_Instructions for the task_: Transcribe the lines from the start of the data below through the line with "2331x1288 pixels.", word for word and nothing more.

[Dataset entries]
▽
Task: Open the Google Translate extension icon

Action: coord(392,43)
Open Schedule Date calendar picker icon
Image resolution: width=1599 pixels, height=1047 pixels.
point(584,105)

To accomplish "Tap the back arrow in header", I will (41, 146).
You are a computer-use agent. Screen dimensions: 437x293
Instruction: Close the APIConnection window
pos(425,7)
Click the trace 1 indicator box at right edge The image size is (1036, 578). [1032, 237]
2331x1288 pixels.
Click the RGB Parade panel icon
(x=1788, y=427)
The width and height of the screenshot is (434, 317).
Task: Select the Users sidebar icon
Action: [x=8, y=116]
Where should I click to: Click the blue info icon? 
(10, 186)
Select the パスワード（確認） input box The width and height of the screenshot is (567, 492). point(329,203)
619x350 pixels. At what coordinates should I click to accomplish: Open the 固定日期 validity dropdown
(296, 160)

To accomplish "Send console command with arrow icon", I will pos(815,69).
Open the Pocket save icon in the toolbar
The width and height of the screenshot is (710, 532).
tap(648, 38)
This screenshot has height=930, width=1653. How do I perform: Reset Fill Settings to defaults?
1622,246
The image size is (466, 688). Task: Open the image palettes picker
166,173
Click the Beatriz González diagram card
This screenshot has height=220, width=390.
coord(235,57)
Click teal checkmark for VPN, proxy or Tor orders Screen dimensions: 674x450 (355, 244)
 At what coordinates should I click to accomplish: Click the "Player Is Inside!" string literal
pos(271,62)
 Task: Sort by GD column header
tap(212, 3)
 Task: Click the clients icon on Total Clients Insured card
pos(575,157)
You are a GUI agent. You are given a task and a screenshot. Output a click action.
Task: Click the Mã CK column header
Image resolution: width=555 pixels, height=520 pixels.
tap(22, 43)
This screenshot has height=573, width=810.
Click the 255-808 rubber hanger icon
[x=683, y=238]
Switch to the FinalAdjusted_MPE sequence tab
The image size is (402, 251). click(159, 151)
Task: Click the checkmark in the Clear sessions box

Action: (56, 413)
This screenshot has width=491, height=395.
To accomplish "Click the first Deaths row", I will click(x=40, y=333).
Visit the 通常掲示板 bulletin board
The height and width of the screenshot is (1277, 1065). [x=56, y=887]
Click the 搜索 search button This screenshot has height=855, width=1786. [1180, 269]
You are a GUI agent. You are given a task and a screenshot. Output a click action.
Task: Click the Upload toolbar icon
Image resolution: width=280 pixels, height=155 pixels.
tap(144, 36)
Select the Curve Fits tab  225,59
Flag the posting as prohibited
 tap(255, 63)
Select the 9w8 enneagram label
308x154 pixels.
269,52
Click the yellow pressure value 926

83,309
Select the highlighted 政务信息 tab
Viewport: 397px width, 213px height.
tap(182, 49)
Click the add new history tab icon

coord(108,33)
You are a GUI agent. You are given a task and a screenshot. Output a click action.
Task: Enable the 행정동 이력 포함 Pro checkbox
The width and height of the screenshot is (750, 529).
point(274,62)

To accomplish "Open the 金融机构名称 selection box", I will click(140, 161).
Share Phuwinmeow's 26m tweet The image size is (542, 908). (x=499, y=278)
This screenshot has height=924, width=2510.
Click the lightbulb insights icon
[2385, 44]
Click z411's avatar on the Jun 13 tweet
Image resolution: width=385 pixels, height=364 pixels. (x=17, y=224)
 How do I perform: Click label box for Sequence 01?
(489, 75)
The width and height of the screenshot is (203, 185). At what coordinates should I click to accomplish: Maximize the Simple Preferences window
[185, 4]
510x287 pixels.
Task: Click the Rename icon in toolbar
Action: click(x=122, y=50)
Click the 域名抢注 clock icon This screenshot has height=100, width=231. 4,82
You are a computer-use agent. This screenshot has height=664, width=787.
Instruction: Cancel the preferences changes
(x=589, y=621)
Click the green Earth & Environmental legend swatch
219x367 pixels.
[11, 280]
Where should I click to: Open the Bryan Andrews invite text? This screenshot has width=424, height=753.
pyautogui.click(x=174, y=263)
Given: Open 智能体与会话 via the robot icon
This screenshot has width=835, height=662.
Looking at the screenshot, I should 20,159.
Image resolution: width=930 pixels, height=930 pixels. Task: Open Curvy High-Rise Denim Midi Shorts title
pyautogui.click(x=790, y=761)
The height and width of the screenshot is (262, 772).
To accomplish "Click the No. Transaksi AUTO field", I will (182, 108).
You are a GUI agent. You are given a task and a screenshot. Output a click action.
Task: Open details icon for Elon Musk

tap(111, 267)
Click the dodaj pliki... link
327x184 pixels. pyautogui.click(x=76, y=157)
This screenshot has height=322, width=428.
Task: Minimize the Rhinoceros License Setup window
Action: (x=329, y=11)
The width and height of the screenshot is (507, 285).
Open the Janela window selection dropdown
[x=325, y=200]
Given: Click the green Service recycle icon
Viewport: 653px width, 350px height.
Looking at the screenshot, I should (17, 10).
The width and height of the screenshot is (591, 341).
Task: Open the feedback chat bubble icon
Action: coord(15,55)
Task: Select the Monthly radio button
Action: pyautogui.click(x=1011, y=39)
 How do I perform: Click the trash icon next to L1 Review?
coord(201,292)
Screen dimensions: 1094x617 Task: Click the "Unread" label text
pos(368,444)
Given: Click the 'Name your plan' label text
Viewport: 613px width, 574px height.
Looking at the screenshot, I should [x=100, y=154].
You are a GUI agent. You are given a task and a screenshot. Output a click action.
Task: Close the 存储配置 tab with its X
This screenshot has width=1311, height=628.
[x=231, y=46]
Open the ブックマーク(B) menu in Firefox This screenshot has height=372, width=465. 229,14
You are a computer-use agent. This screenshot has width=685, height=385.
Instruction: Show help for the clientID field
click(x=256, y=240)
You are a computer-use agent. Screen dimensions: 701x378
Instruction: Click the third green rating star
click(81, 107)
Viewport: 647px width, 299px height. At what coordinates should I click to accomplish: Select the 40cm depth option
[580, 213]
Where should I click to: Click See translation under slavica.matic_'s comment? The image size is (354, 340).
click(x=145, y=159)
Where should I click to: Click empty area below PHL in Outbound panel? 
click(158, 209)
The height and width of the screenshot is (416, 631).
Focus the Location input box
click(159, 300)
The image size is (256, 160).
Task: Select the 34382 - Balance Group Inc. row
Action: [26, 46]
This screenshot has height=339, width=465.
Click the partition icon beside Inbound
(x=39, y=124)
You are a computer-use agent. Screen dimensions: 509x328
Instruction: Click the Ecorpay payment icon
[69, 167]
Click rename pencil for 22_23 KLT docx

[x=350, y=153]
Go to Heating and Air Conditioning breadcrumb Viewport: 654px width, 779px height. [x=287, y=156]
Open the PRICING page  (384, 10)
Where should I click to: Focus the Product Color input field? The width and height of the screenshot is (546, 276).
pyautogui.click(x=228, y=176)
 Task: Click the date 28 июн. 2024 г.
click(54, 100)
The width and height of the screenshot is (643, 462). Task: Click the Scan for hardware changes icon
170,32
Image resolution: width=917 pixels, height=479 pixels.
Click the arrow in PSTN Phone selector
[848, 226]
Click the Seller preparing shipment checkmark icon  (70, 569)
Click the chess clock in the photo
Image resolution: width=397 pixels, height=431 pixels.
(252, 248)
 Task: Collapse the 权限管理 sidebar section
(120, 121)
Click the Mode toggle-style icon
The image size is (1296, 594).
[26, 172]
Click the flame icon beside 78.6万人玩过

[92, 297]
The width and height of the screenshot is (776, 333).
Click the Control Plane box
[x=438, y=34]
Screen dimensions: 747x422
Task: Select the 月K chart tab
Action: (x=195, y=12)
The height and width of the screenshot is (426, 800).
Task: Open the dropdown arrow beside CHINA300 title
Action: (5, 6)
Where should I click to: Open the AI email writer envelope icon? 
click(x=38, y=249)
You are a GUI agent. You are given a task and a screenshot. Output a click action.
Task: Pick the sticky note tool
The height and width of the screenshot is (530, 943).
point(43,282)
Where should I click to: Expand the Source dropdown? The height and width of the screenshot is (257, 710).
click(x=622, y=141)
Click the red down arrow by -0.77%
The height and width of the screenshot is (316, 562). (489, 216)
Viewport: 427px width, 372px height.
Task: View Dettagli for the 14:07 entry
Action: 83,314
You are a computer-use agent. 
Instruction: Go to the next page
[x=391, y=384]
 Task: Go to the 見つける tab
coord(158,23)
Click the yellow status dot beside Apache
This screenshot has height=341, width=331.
△
_Task output_:
Task: Open the Google Translate extension icon

Action: coord(392,43)
Open Schedule Date calendar picker icon
Image resolution: width=1599 pixels, height=1047 pixels.
point(584,105)

To accomplish "Tap the back arrow in header", I will (41, 146).
You are a computer-use agent. Screen dimensions: 437x293
Instruction: Close the APIConnection window
pos(425,7)
Click the trace 1 indicator box at right edge The image size is (1036, 578). [1032, 237]
2331x1288 pixels.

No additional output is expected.